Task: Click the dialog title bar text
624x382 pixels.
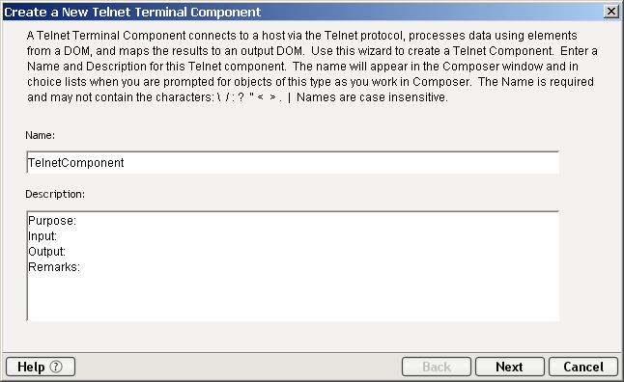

---

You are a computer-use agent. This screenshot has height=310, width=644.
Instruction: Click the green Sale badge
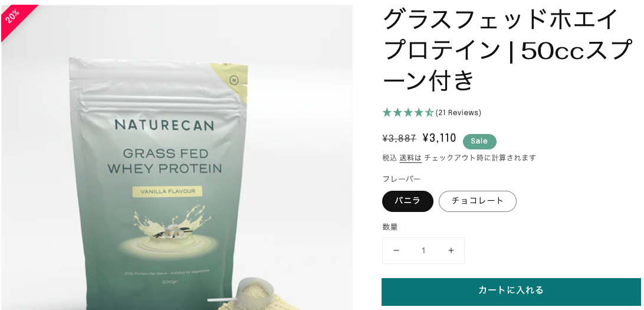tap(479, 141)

* * *

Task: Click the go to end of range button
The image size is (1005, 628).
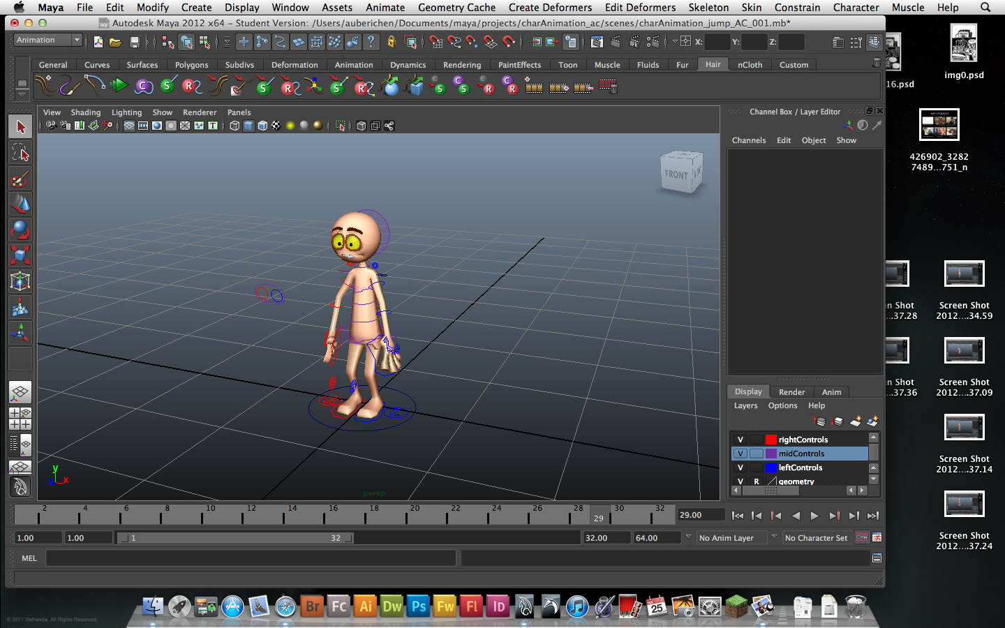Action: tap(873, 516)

### [Task statement]
Scan the lines above for "Task: Click the dialog title bar text" and for "624x382 pixels.". Repeat exactly the line holding each of them and every line in between.

### [Task answer]
Task: Click the dialog title bar text
624x382 pixels.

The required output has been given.